So restrictive

We label the vertices of the grid 1 to 10 such that the top vertex is 1, the second row is 2,3 etc. We will first determine the possible configurations up to all possible symmetry and then count the number of ways to obtain each configuration.

Notice that there are exactly 5 possible distances between pairs of points. From the vertex 1, the vertices 7 and 10 have distance 3, the vertices 4 and 6 have distance 2, and the vertices 2 and 3 have distance 1. The vertices 8 and 9 have distance $\sqrt{7}$ and the vertex 5 has distance $\sqrt{3}$ . The ordering of these from largest to smallest is $3, \sqrt{7}, 2, \sqrt{3}, 1$ .

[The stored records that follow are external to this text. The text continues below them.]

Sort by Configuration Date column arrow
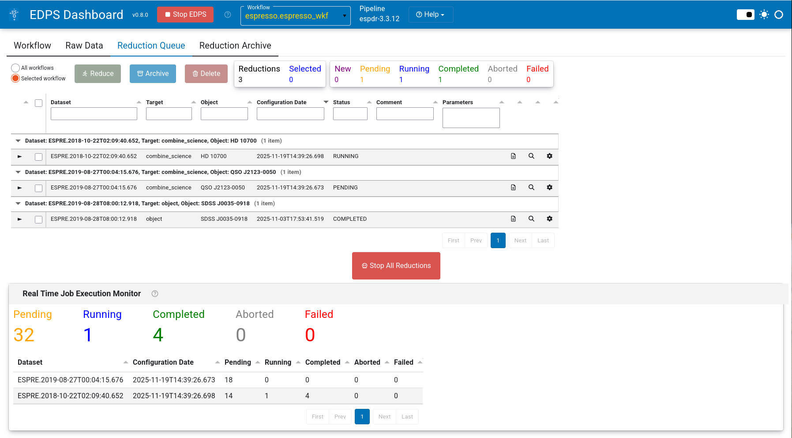This screenshot has height=438, width=792. [x=326, y=102]
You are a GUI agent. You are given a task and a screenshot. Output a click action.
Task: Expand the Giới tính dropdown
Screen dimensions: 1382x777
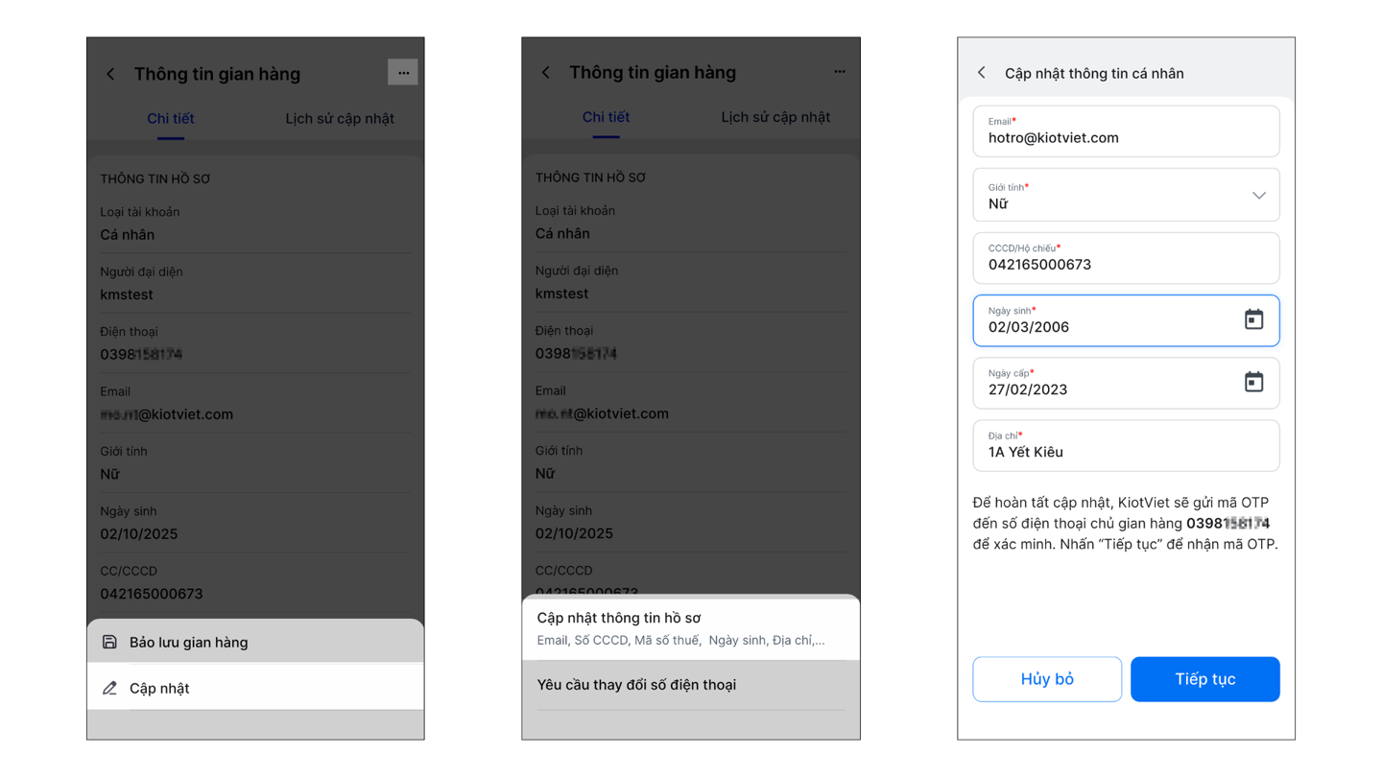1258,196
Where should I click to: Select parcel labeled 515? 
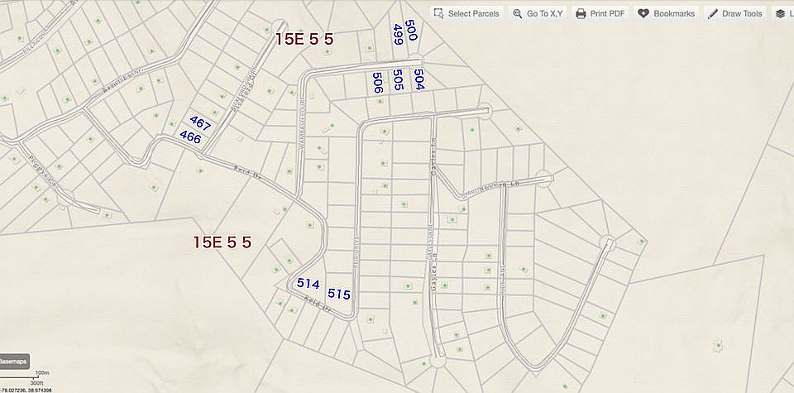(x=339, y=294)
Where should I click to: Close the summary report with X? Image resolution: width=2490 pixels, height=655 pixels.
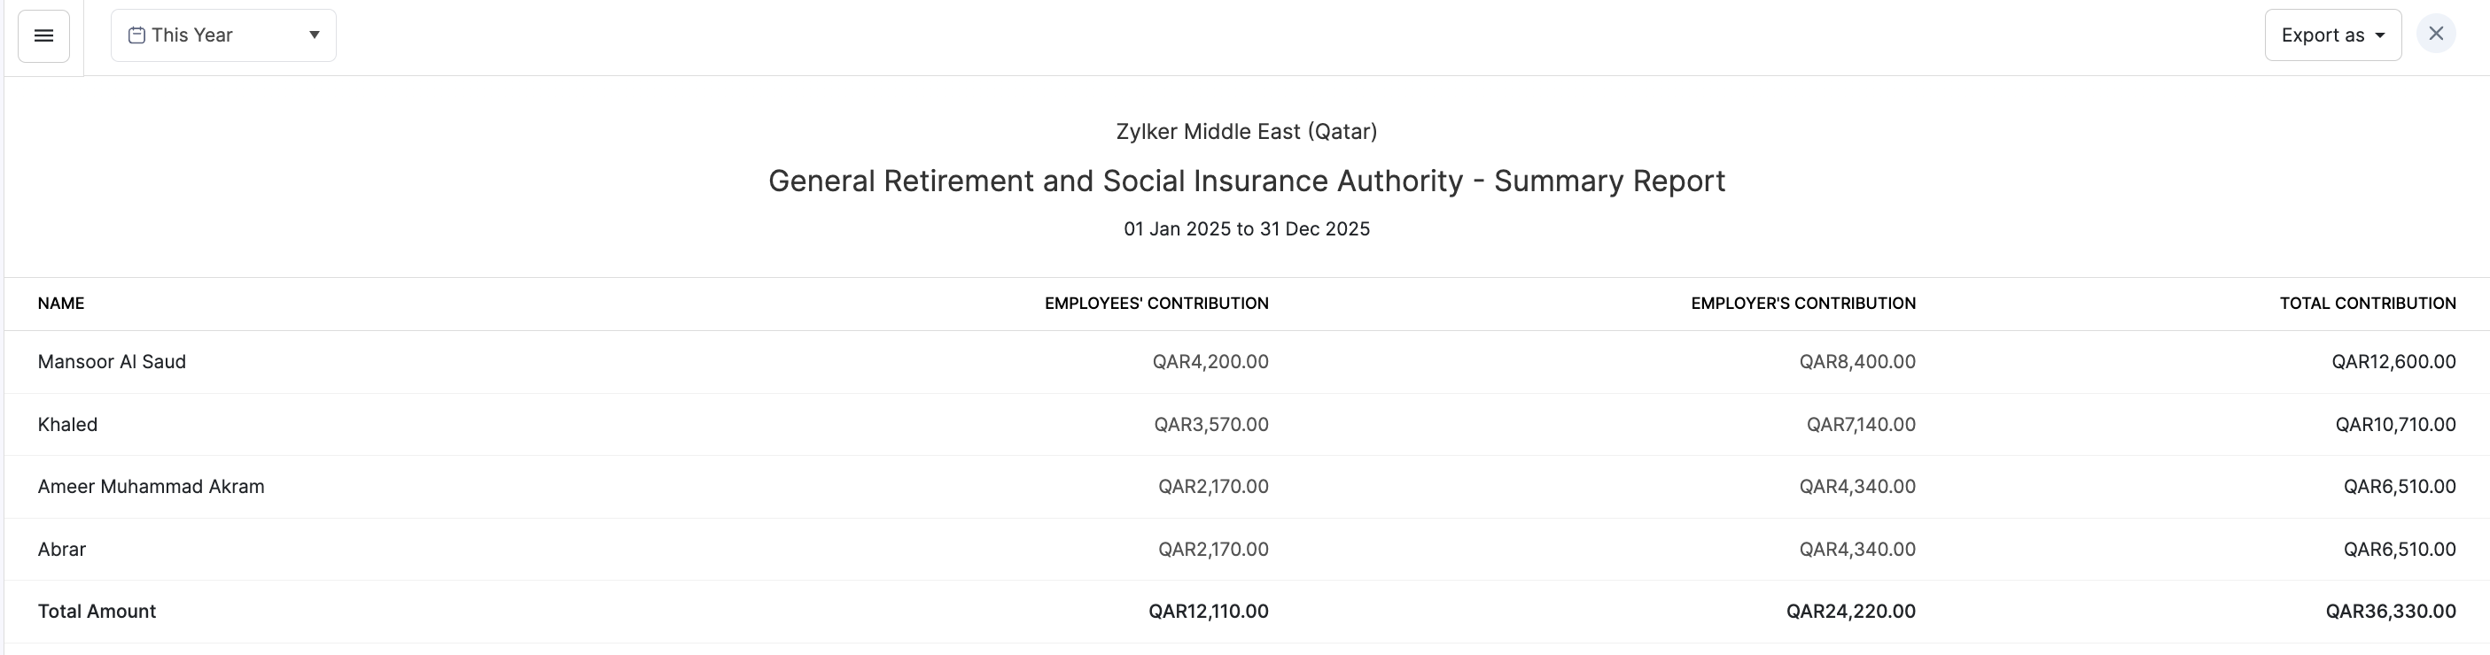(x=2436, y=34)
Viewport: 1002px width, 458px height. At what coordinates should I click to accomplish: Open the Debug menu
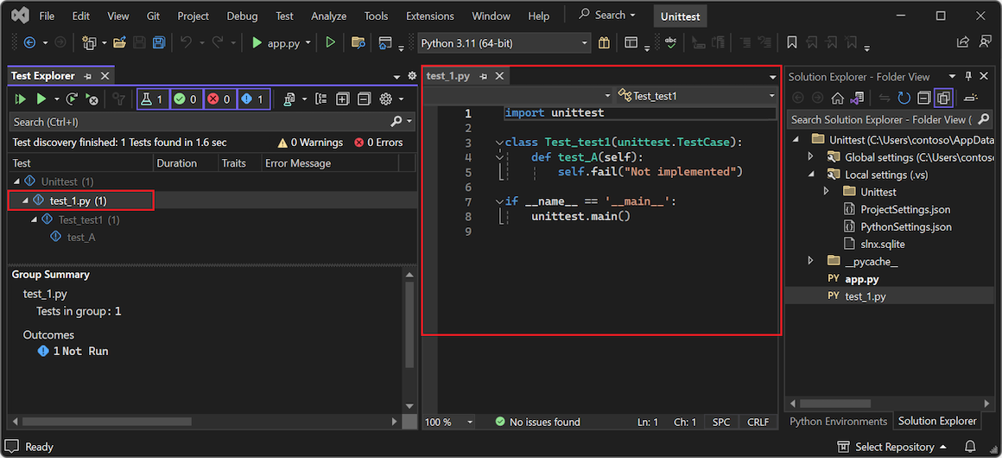242,16
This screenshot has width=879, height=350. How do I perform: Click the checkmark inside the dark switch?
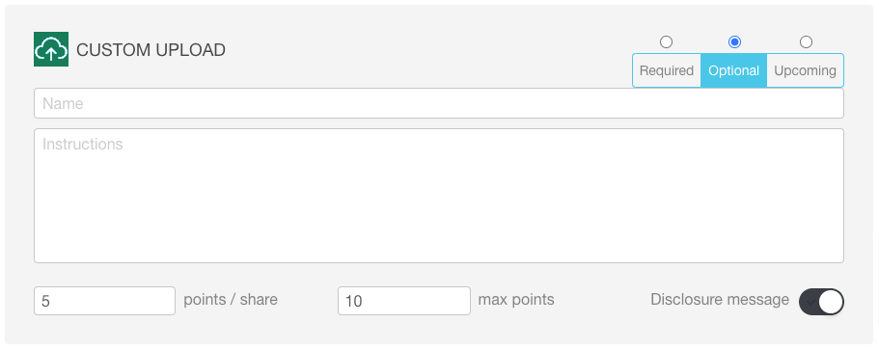(x=810, y=302)

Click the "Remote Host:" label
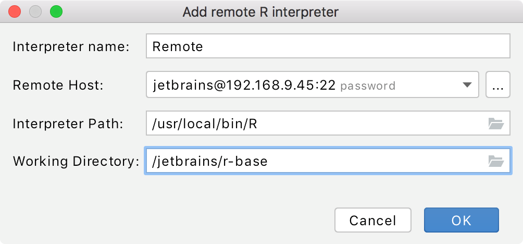[x=58, y=86]
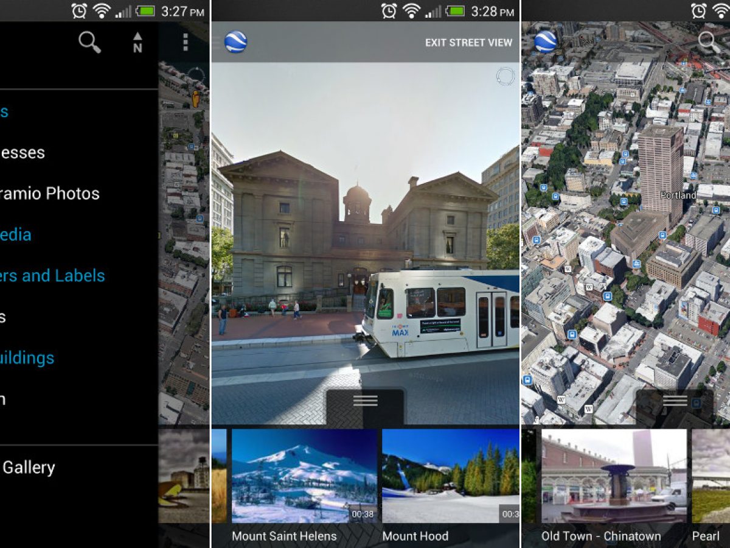730x548 pixels.
Task: Tap the search icon on Portland aerial view
Action: (x=707, y=41)
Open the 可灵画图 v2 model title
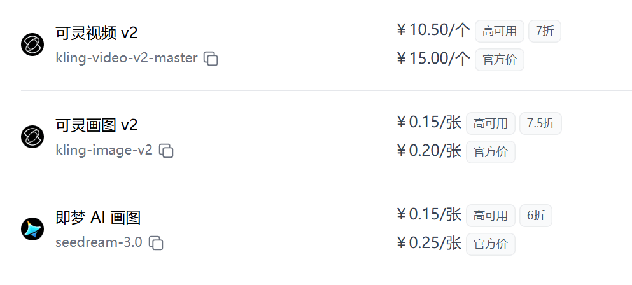This screenshot has width=632, height=285. [97, 125]
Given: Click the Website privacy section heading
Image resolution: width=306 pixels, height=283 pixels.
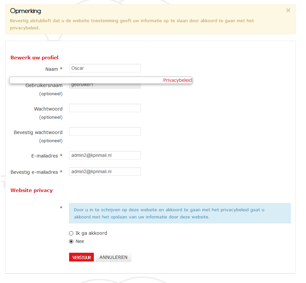Looking at the screenshot, I should pyautogui.click(x=32, y=190).
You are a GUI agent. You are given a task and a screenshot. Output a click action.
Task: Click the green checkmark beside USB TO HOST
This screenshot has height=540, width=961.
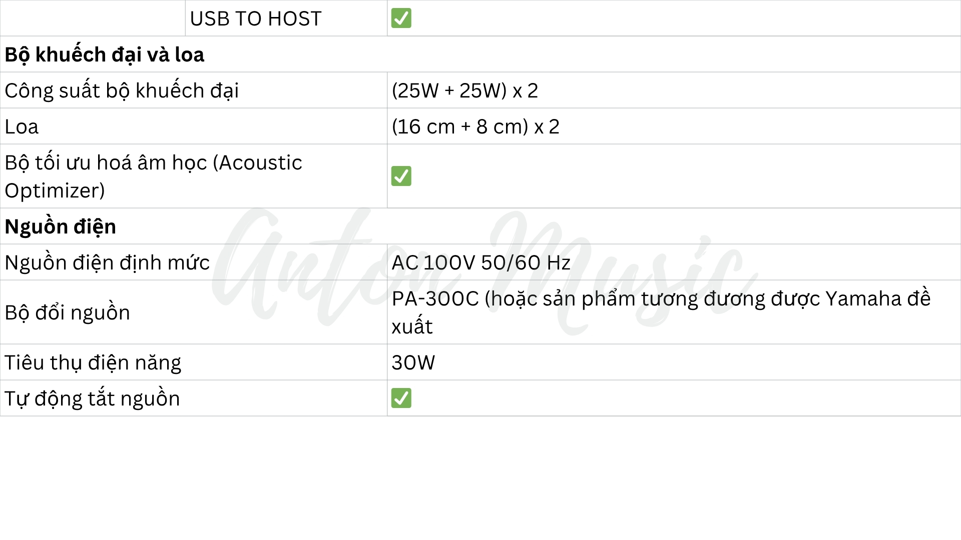(401, 19)
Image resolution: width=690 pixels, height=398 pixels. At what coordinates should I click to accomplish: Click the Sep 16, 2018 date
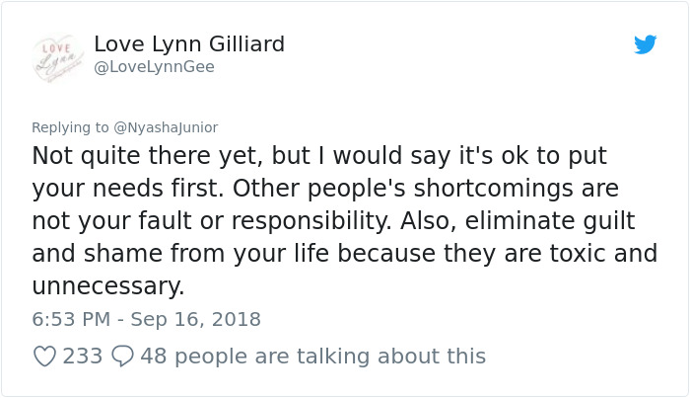tap(196, 319)
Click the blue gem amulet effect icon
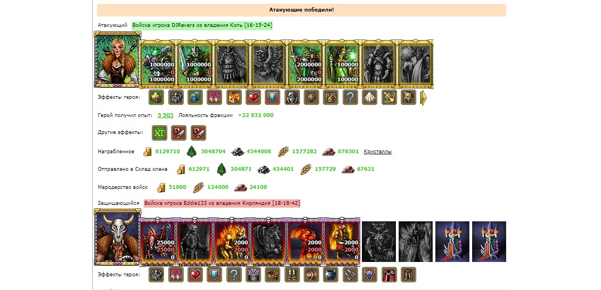The image size is (601, 290). coord(370,275)
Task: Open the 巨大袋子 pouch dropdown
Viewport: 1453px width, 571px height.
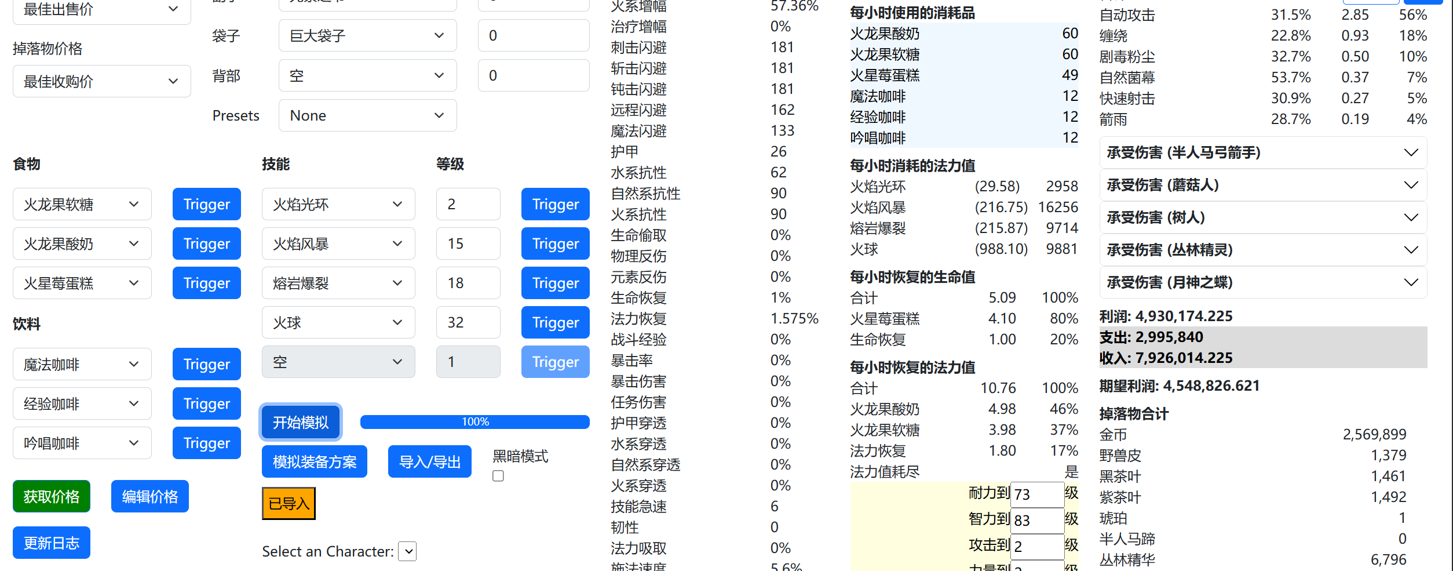Action: point(367,35)
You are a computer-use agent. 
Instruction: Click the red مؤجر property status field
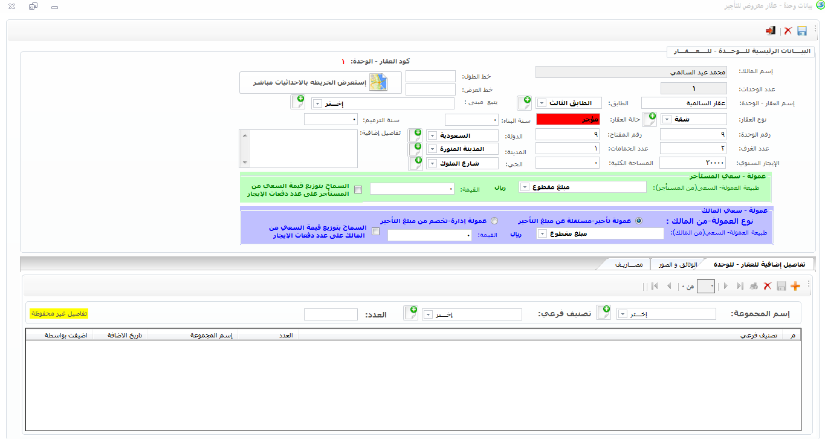(568, 120)
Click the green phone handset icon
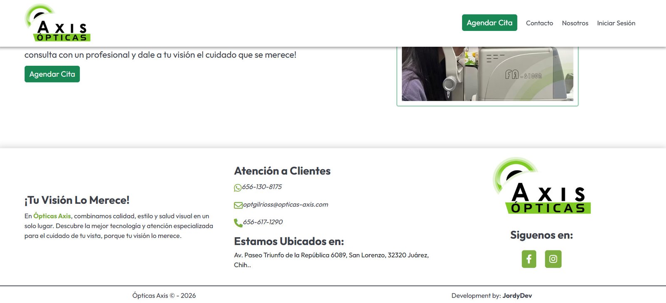666x303 pixels. (x=238, y=223)
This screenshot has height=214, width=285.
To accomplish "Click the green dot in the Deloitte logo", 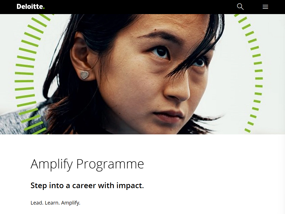I will [44, 8].
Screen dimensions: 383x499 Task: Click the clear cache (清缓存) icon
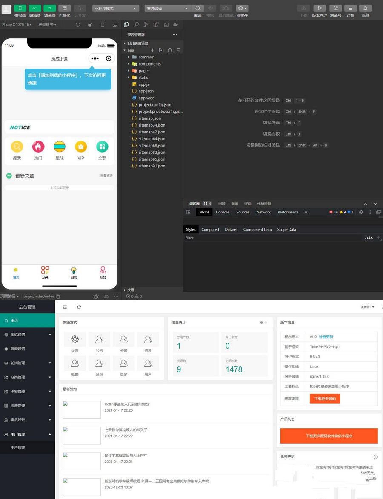click(242, 8)
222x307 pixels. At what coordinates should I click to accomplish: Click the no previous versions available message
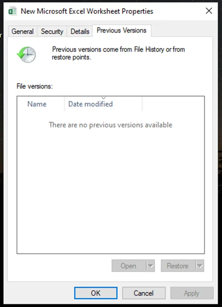pyautogui.click(x=110, y=125)
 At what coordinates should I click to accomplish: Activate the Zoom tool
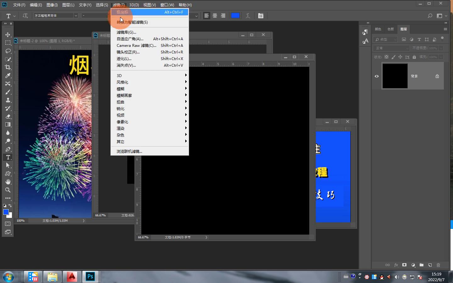[8, 190]
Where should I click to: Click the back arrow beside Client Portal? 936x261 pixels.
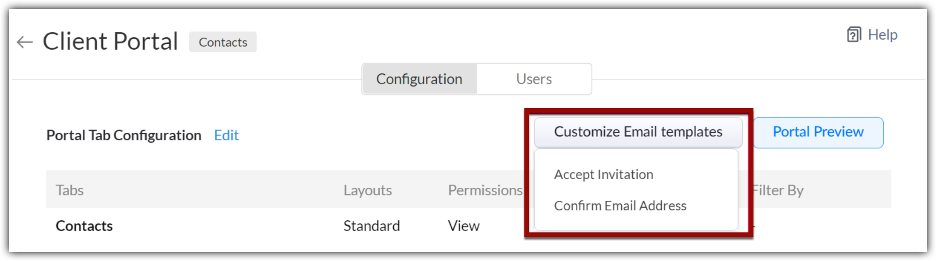25,42
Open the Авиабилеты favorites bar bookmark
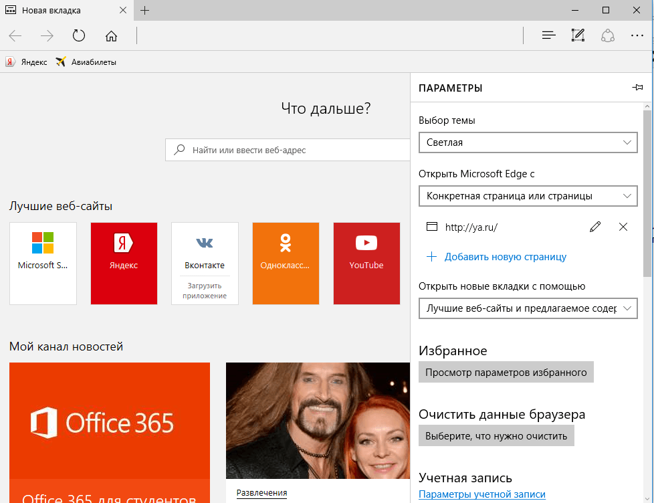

We start with the point A. Since $|AB|$ has length 3, each of $A$ and $B$ must be corner vertices, so we may assume without loss of generality that $A = 1$ and $B = 7$ . We will later multiply by 6 since to account for this, since there are 6 ways to assign $A$ and $B$ to corner vertices. $|BC|$ is the next longest length so either $C = 3, \mbox{ or}\ C = 6$ .

When $C = 6$ , the only choice for $D$ is $D = 4$ . Then either $E = 3$ and there are 2 choices for $F$ or $E = 9$ and there are 3 choices for $F$ . This gives 5 possibilities for $C,D,E,F$ .

When $C = 3$ then either $D = 8 \mbox{ or } 10$ . If $D = 8$ , then either $E = 2$ and there are 2 choices for $F$ or $E = 6$ and there are 2 choices for $F$ . If $D = 10$ , then $E = 5$ and there are 5 choices for $F$ . This gives $9$ possibilities for $C,D,E,F$ .

This gives a total of $5 + 9 = 14$ choices for $C,D,E,F$ once $A,B$ have been fixed. There are $6$ possible choices for $A,B$ since we are choosing corner points for them. So in total, there are $14 \times 6 = 84$ ways the points could be labelled.